Only the lines below from the one that contains "You are a computer-use agent. Image" through the one that contains "Screen dimensions: 555x392" should appear in your answer, exact and without pictures.

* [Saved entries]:
────────────────

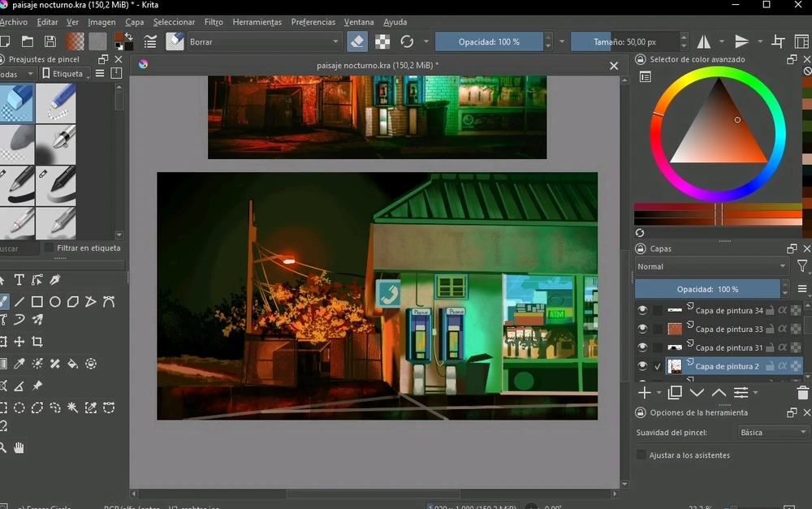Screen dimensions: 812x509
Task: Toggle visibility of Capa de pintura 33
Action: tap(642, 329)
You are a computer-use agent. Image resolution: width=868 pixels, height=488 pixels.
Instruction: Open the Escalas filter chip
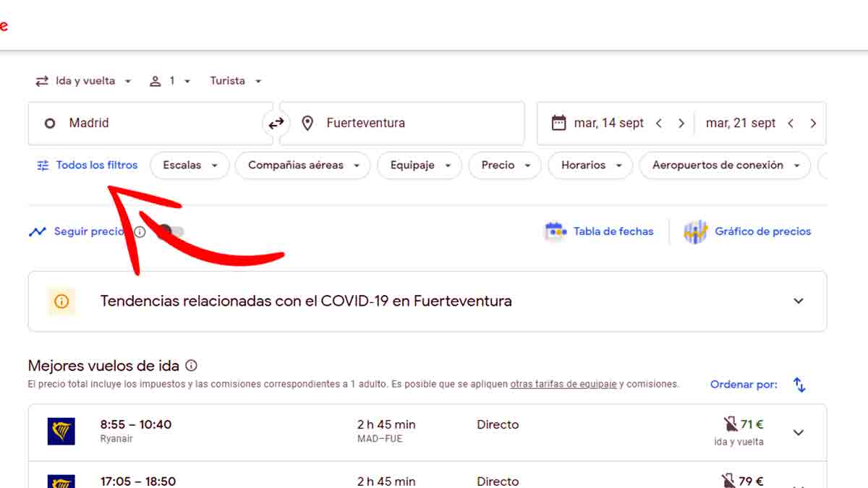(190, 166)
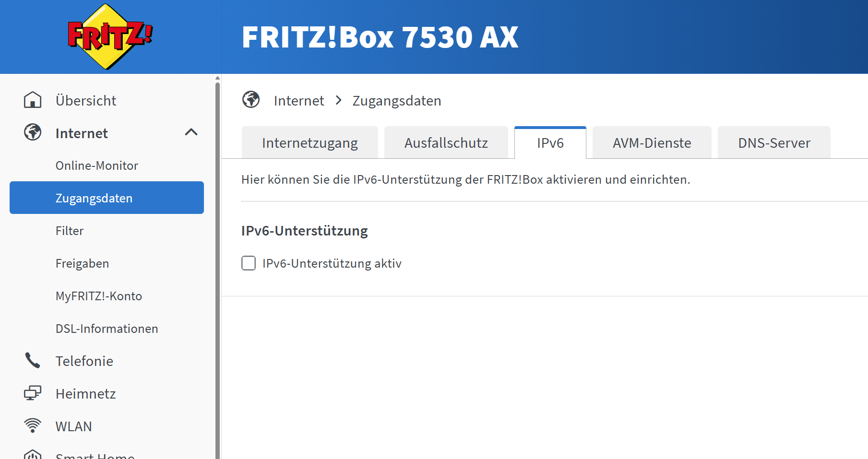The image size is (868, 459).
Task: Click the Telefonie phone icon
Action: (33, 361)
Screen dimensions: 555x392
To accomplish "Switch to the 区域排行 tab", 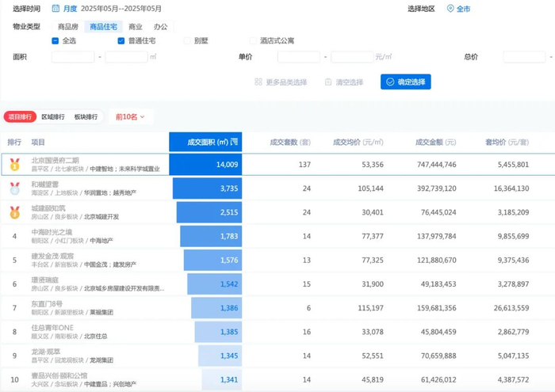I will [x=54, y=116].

────────────────

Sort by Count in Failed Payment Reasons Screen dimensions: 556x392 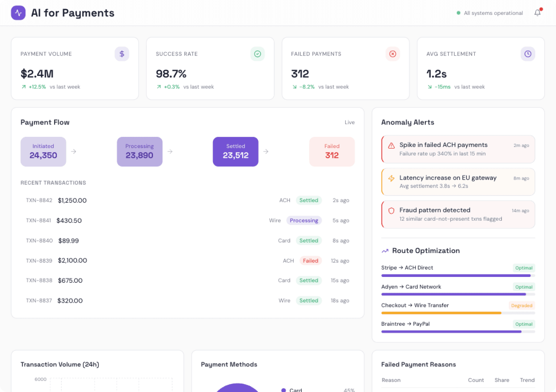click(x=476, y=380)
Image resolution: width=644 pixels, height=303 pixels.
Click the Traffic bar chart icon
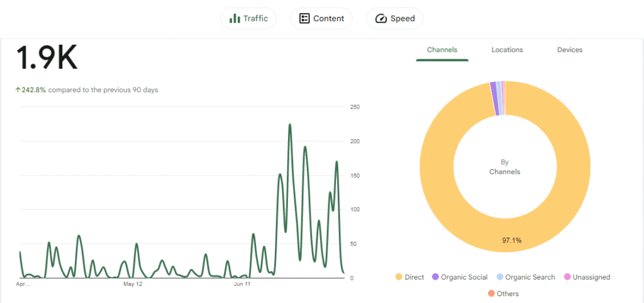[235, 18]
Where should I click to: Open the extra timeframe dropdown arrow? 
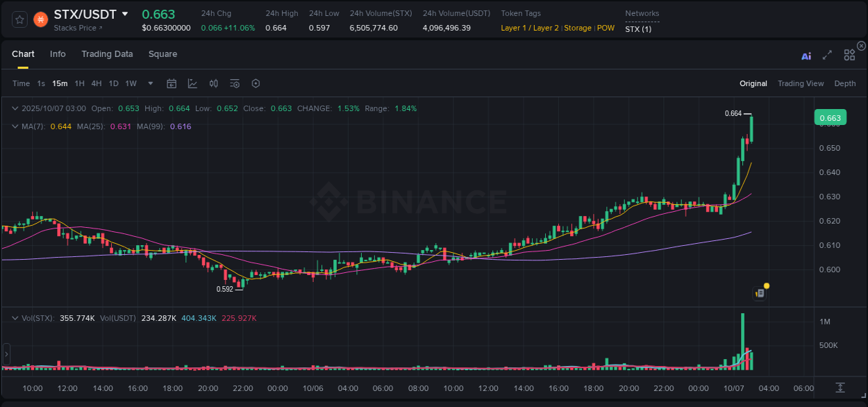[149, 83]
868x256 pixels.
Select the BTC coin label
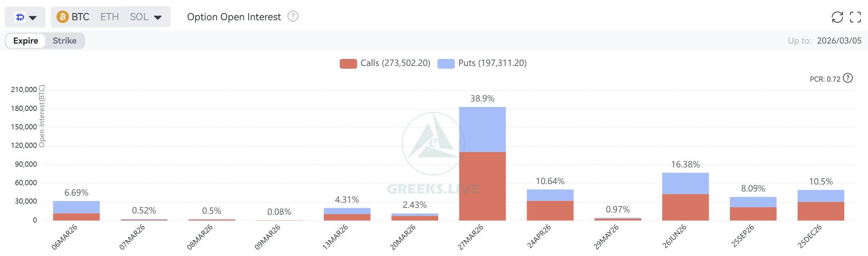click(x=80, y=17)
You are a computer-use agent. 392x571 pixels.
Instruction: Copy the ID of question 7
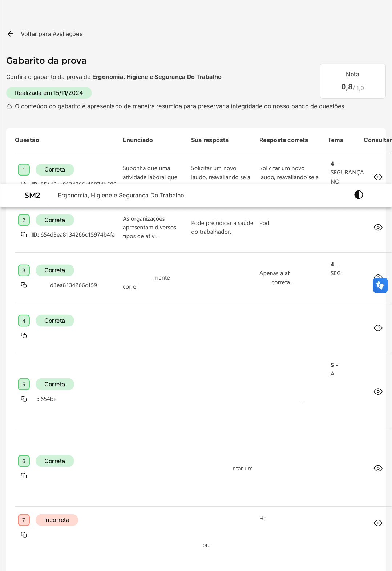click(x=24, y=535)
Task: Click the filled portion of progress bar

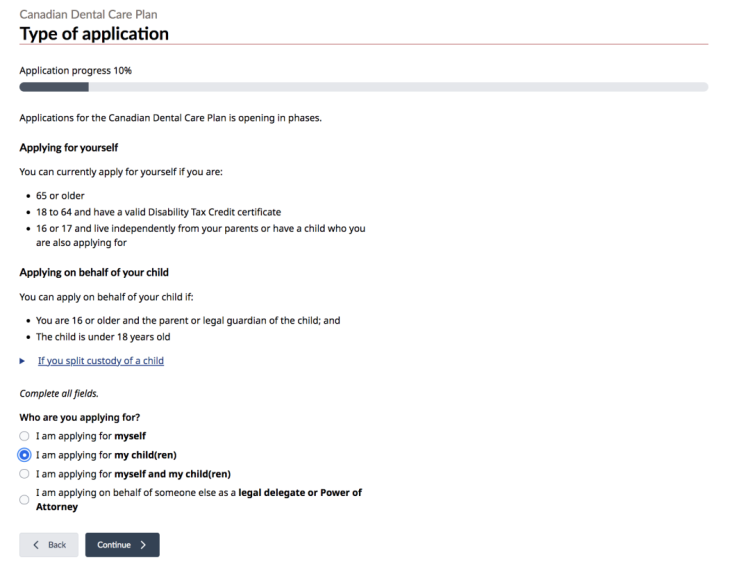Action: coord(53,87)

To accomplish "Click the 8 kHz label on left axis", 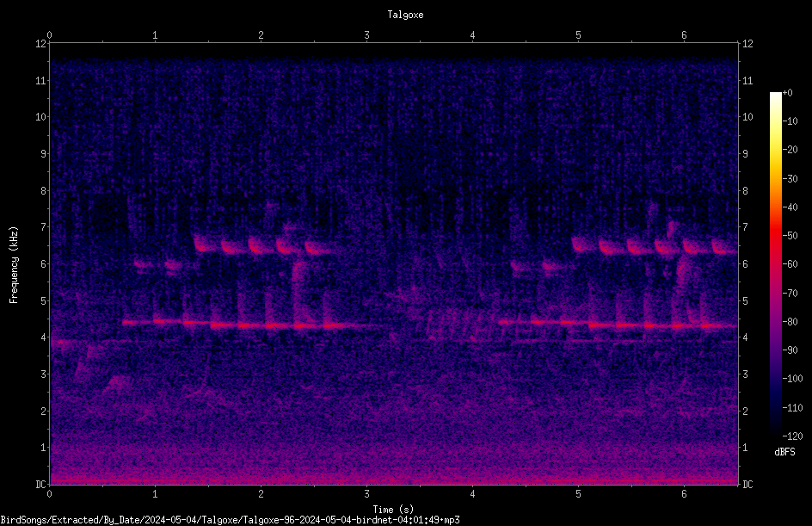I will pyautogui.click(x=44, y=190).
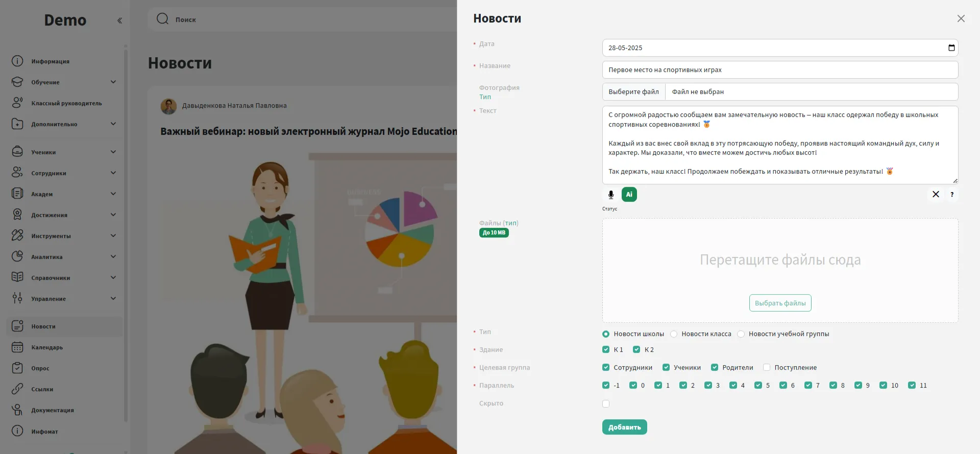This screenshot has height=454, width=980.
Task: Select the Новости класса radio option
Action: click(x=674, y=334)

────────────────

* [Written answer]:
You are a computer-use agent. Image resolution: width=868 pixels, height=488 pixels.
Instruction: Open the Escalas filter chip
(190, 166)
The image size is (868, 459).
Task: Click the Telefonie phone icon
Action: (33, 361)
Screen dimensions: 555x392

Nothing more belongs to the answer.